Short problem: Copy out everything in the records from the line that contains "This screenshot has height=195, width=336." down to the line that contains "point(4,79)", including both of those lines, and reproduce it with no changes.

Records:
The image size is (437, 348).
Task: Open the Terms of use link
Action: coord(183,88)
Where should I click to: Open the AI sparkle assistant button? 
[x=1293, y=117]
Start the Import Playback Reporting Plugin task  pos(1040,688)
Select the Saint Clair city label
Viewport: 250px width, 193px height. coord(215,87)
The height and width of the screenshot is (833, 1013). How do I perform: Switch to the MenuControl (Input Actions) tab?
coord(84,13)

---

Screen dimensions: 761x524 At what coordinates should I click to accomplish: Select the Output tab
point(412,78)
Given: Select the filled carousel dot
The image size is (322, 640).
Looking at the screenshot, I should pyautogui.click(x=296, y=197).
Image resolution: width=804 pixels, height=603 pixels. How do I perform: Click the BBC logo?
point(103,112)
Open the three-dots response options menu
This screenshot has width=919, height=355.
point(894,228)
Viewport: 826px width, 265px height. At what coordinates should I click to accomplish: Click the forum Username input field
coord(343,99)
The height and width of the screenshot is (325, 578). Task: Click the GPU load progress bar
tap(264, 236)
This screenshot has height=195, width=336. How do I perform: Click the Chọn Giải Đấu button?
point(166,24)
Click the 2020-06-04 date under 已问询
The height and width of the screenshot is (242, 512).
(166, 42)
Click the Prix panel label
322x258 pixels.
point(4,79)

Exercise result:
This screenshot has height=195, width=336. How do I perform: Click the Chọn Giải Đấu button?
point(166,24)
Click the 2020-06-04 date under 已问询
The height and width of the screenshot is (242, 512).
(166, 42)
Click the Prix panel label
322x258 pixels.
point(4,79)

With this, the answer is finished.